» INSTRUCTION: Please rewrite all of the material below, replacing each "dropdown" with "drop-down menu" and leaving everything else unchanged.

» EXTRACTED RECORDS:

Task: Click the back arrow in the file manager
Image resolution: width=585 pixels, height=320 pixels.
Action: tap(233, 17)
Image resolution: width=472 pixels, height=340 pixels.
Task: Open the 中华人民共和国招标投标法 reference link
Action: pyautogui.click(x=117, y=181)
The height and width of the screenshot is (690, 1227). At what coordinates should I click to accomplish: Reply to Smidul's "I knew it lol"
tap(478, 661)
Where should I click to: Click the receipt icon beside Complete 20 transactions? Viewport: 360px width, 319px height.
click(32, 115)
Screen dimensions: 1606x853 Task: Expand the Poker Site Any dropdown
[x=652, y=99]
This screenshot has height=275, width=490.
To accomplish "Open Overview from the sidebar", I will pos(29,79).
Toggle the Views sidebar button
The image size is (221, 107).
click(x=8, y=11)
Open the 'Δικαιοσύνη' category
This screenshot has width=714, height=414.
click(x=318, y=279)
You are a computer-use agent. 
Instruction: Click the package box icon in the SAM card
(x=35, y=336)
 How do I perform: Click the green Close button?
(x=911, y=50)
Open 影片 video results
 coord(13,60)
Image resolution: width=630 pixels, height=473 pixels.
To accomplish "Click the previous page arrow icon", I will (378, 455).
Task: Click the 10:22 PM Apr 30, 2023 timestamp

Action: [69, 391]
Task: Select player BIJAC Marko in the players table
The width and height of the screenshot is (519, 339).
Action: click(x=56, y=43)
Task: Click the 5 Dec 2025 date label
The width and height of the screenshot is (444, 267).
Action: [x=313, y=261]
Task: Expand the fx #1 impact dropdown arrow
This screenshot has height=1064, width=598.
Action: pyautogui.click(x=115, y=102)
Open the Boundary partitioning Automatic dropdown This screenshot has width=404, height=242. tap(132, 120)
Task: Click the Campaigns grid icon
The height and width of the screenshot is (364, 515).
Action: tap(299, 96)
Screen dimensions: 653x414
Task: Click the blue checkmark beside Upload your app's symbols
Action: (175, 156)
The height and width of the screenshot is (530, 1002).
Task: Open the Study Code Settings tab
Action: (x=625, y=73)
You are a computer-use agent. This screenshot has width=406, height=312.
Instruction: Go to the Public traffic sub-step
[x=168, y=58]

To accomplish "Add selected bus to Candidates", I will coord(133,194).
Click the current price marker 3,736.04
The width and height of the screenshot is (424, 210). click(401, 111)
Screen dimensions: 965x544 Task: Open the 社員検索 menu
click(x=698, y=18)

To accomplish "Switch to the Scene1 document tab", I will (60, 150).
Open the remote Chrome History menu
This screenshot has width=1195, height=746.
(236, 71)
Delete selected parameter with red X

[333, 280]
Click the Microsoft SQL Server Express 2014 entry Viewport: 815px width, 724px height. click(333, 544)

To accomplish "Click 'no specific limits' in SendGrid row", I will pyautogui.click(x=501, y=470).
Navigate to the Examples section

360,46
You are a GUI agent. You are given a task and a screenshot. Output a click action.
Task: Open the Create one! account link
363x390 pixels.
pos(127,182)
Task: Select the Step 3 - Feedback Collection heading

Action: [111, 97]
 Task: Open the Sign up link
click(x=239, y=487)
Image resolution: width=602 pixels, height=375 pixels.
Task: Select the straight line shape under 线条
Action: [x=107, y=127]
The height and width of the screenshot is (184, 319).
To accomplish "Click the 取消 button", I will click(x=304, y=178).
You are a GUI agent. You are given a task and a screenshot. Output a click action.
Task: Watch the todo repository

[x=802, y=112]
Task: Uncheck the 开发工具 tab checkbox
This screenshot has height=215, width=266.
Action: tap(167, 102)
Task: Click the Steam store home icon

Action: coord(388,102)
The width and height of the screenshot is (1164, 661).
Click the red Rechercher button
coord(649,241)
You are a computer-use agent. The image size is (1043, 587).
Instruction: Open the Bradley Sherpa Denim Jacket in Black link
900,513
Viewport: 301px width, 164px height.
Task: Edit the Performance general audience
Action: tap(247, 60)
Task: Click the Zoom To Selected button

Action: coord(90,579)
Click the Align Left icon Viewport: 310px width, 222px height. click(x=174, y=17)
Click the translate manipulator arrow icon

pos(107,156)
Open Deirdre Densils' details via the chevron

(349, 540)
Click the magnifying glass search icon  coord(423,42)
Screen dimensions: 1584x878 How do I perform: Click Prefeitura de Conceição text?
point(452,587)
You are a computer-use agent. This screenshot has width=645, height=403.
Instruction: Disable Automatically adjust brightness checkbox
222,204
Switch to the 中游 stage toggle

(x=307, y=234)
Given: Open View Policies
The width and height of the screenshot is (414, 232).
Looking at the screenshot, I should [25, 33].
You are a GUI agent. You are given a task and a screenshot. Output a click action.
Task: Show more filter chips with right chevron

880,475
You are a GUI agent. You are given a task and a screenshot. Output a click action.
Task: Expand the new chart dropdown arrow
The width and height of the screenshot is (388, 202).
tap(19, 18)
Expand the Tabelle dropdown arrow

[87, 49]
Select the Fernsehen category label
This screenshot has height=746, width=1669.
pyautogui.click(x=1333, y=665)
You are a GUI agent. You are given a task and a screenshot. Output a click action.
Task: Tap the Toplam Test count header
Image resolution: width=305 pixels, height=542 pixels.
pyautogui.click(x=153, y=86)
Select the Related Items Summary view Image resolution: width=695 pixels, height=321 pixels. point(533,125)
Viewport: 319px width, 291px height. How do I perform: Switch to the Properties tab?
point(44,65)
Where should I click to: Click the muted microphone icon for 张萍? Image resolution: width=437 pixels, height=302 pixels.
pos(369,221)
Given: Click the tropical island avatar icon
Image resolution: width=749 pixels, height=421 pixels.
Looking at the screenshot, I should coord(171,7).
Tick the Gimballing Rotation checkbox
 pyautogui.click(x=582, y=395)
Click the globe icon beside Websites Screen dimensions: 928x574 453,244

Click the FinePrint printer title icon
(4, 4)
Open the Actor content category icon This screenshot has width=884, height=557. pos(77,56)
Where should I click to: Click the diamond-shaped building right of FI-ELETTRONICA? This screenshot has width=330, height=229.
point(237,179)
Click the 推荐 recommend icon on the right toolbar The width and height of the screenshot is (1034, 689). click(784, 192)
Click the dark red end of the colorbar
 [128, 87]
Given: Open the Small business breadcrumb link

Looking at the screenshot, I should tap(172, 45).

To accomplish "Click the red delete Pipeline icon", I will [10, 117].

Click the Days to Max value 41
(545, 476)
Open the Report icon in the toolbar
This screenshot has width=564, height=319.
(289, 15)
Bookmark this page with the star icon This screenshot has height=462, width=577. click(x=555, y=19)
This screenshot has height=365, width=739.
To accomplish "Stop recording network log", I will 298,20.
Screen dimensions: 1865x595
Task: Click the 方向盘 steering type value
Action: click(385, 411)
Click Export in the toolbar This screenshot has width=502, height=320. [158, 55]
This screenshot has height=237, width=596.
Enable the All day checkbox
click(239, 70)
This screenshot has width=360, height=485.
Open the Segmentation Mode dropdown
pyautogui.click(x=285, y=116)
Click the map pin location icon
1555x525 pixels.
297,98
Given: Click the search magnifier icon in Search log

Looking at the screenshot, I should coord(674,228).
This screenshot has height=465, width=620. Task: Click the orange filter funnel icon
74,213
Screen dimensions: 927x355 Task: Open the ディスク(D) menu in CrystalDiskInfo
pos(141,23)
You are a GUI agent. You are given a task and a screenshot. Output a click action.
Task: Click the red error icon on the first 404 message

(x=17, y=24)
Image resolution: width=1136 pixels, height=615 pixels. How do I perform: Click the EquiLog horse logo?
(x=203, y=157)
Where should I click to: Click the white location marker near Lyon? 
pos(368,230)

» RESULT:
Task: Click the back arrow in the file manager
Image resolution: width=585 pixels, height=320 pixels.
Action: tap(233, 17)
Image resolution: width=472 pixels, height=340 pixels.
Task: Open the 中华人民共和国招标投标法 reference link
Action: pyautogui.click(x=117, y=181)
The height and width of the screenshot is (690, 1227). At what coordinates should I click to accomplish: Reply to Smidul's "I knew it lol"
tap(478, 661)
Where should I click to: Click the receipt icon beside Complete 20 transactions? Viewport: 360px width, 319px height.
click(32, 115)
Screen dimensions: 1606x853 Task: Expand the Poker Site Any drop-down menu
[x=652, y=99]
This screenshot has height=275, width=490.
To accomplish "Open Overview from the sidebar", I will pos(29,79).
Toggle the Views sidebar button
The image size is (221, 107).
click(x=8, y=11)
Open the 'Δικαιοσύνη' category
This screenshot has width=714, height=414.
click(x=318, y=279)
You are a computer-use agent. 
Instruction: Click the package box icon in the SAM card
(x=35, y=336)
 How do I perform: Click the green Close button?
(x=911, y=50)
Open 影片 video results
 coord(13,60)
Image resolution: width=630 pixels, height=473 pixels.
To accomplish "Click the previous page arrow icon", I will (378, 455).
Task: Click the 10:22 PM Apr 30, 2023 timestamp

Action: [69, 391]
Task: Select player BIJAC Marko in the players table
The width and height of the screenshot is (519, 339).
Action: click(x=56, y=43)
Task: Click the 5 Dec 2025 date label
The width and height of the screenshot is (444, 267).
Action: [x=313, y=261]
Task: Expand the fx #1 impact drop-down menu arrow
This screenshot has height=1064, width=598.
Action: pyautogui.click(x=115, y=102)
Open the Boundary partitioning Automatic drop-down menu This screenshot has width=404, height=242. tap(132, 120)
Task: Click the Campaigns grid icon
The height and width of the screenshot is (364, 515).
Action: tap(299, 96)
Screen dimensions: 653x414
Task: Click the blue checkmark beside Upload your app's symbols
Action: (175, 156)
The height and width of the screenshot is (530, 1002).
Task: Open the Study Code Settings tab
Action: (x=625, y=73)
You are a computer-use agent. This screenshot has width=406, height=312.
Instruction: Go to the Public traffic sub-step
[x=168, y=58]

To accomplish "Add selected bus to Candidates", I will coord(133,194).
Click the current price marker 3,736.04
The width and height of the screenshot is (424, 210). click(401, 111)
Screen dimensions: 965x544 Task: Open the 社員検索 menu
click(x=698, y=18)

To accomplish "Switch to the Scene1 document tab", I will (60, 150).
Open the remote Chrome History menu
This screenshot has width=1195, height=746.
(236, 71)
Delete selected parameter with red X

[333, 280]
Click the Microsoft SQL Server Express 2014 entry Viewport: 815px width, 724px height. click(333, 544)

To accomplish "Click 'no specific limits' in SendGrid row", I will pyautogui.click(x=501, y=470).
Navigate to the Examples section

360,46
You are a GUI agent. You are given a task and a screenshot. Output a click action.
Task: Open the Create one! account link
363x390 pixels.
pos(127,182)
Task: Select the Step 3 - Feedback Collection heading

Action: [111, 97]
 Task: Open the Sign up link
click(x=239, y=487)
Image resolution: width=602 pixels, height=375 pixels.
Task: Select the straight line shape under 线条
Action: [x=107, y=127]
The height and width of the screenshot is (184, 319).
To accomplish "Click the 取消 button", I will click(x=304, y=178).
You are a GUI agent. You are given a task and a screenshot. Output a click action.
Task: Watch the todo repository

[x=802, y=112]
Task: Uncheck the 开发工具 tab checkbox
This screenshot has height=215, width=266.
Action: tap(167, 102)
Task: Click the Steam store home icon

Action: coord(388,102)
The width and height of the screenshot is (1164, 661).
Click the red Rechercher button
coord(649,241)
You are a computer-use agent. The image size is (1043, 587).
Instruction: Open the Bradley Sherpa Denim Jacket in Black link
900,513
Viewport: 301px width, 164px height.
Task: Edit the Performance general audience
Action: tap(247, 60)
Task: Click the Zoom To Selected button

Action: coord(90,579)
Click the Align Left icon Viewport: 310px width, 222px height. click(x=174, y=17)
Click the translate manipulator arrow icon

pos(107,156)
Open Deirdre Densils' details via the chevron

(349, 540)
Click the magnifying glass search icon  coord(423,42)
Screen dimensions: 1584x878 How do I perform: Click Prefeitura de Conceição text?
point(452,587)
You are a computer-use agent. This screenshot has width=645, height=403.
Instruction: Disable Automatically adjust brightness checkbox
222,204
Switch to the 中游 stage toggle

(x=307, y=234)
Given: Open View Policies
The width and height of the screenshot is (414, 232).
Looking at the screenshot, I should [25, 33].
You are a GUI agent. You are given a task and a screenshot. Output a click action.
Task: Show more filter chips with right chevron

880,475
You are a GUI agent. You are given a task and a screenshot. Output a click action.
Task: Expand the new chart drop-down menu arrow
The width and height of the screenshot is (388, 202).
tap(19, 18)
Expand the Tabelle drop-down menu arrow

[87, 49]
Select the Fernsehen category label
This screenshot has height=746, width=1669.
pyautogui.click(x=1333, y=665)
You are a GUI agent. You are given a task and a screenshot. Output a click action.
Task: Tap the Toplam Test count header
Image resolution: width=305 pixels, height=542 pixels.
pyautogui.click(x=153, y=86)
Select the Related Items Summary view Image resolution: width=695 pixels, height=321 pixels. point(533,125)
Viewport: 319px width, 291px height. How do I perform: Switch to the Properties tab?
point(44,65)
Where should I click to: Click the muted microphone icon for 张萍? Image resolution: width=437 pixels, height=302 pixels.
pos(369,221)
Given: Click the tropical island avatar icon
Image resolution: width=749 pixels, height=421 pixels.
Looking at the screenshot, I should coord(171,7).
Tick the Gimballing Rotation checkbox
 pyautogui.click(x=582, y=395)
Click the globe icon beside Websites Screen dimensions: 928x574 453,244

Click the FinePrint printer title icon
(4, 4)
Open the Actor content category icon This screenshot has width=884, height=557. pos(77,56)
Where should I click to: Click the diamond-shaped building right of FI-ELETTRONICA? This screenshot has width=330, height=229.
point(237,179)
Click the 推荐 recommend icon on the right toolbar The width and height of the screenshot is (1034, 689). click(784, 192)
Click the dark red end of the colorbar
 [128, 87]
Given: Open the Small business breadcrumb link

Looking at the screenshot, I should tap(172, 45).

To accomplish "Click the red delete Pipeline icon", I will [10, 117].

Click the Days to Max value 41
(545, 476)
Open the Report icon in the toolbar
This screenshot has width=564, height=319.
(289, 15)
Bookmark this page with the star icon This screenshot has height=462, width=577. click(x=555, y=19)
This screenshot has height=365, width=739.
To accomplish "Stop recording network log", I will 298,20.
Screen dimensions: 1865x595
Task: Click the 方向盘 steering type value
Action: click(385, 411)
Click Export in the toolbar This screenshot has width=502, height=320. [158, 55]
This screenshot has height=237, width=596.
Enable the All day checkbox
click(239, 70)
This screenshot has width=360, height=485.
Open the Segmentation Mode drop-down menu
pyautogui.click(x=285, y=116)
Click the map pin location icon
1555x525 pixels.
297,98
Given: Click the search magnifier icon in Search log

Looking at the screenshot, I should coord(674,228).
This screenshot has height=465, width=620. Task: Click the orange filter funnel icon
74,213
Screen dimensions: 927x355 Task: Open the ディスク(D) menu in CrystalDiskInfo
pos(141,23)
You are a GUI agent. You are given a task and a screenshot. Output a click action.
Task: Click the red error icon on the first 404 message

(x=17, y=24)
Image resolution: width=1136 pixels, height=615 pixels. How do I perform: Click the EquiLog horse logo?
(x=203, y=157)
Where should I click to: Click the white location marker near Lyon? 
pos(368,230)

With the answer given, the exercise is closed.